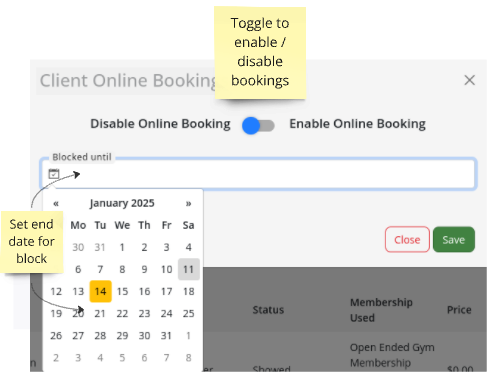Viewport: 491px width, 378px height.
Task: Advance to next month with » arrow
Action: click(188, 203)
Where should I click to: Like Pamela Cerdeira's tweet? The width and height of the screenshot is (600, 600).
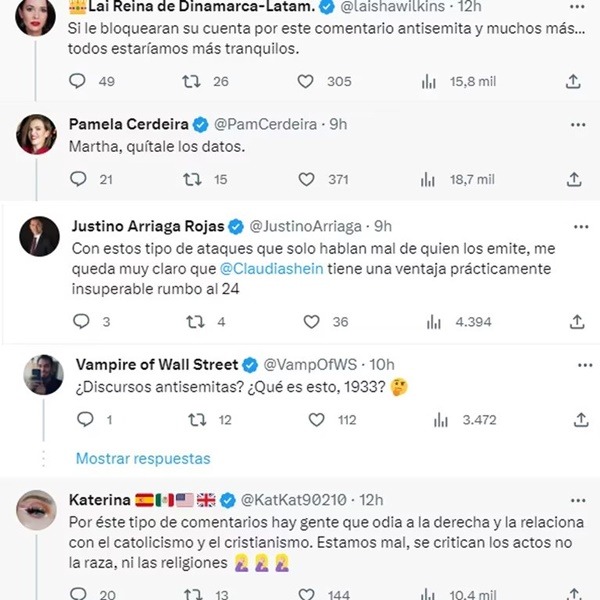tap(311, 179)
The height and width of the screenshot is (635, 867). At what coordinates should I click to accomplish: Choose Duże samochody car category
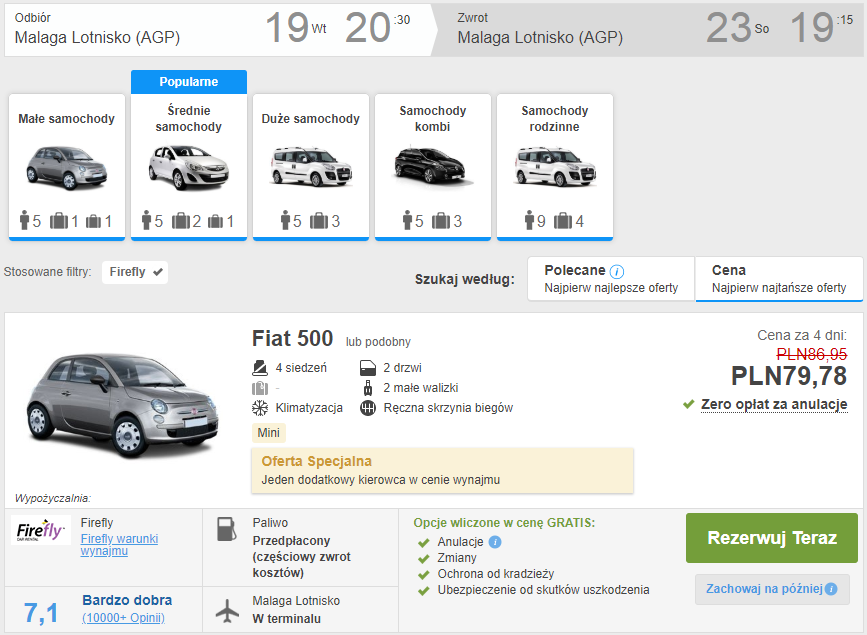pyautogui.click(x=311, y=167)
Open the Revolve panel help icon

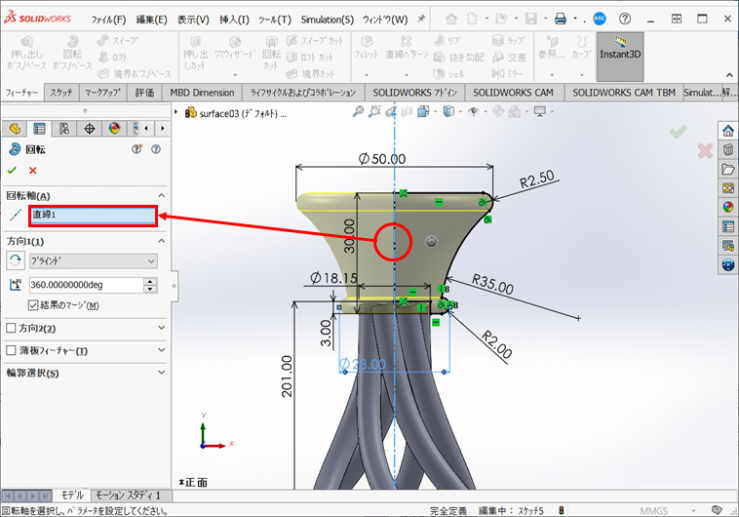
#####
— Exercise —
I need the lines from the line holding "The height and" through the end of the material, inclusive, restated word for word and without pictures.

— Response box —
The height and width of the screenshot is (635, 867). At what coordinates should I click to accomplish: Choose Duże samochody car category
pyautogui.click(x=311, y=167)
Open the Revolve panel help icon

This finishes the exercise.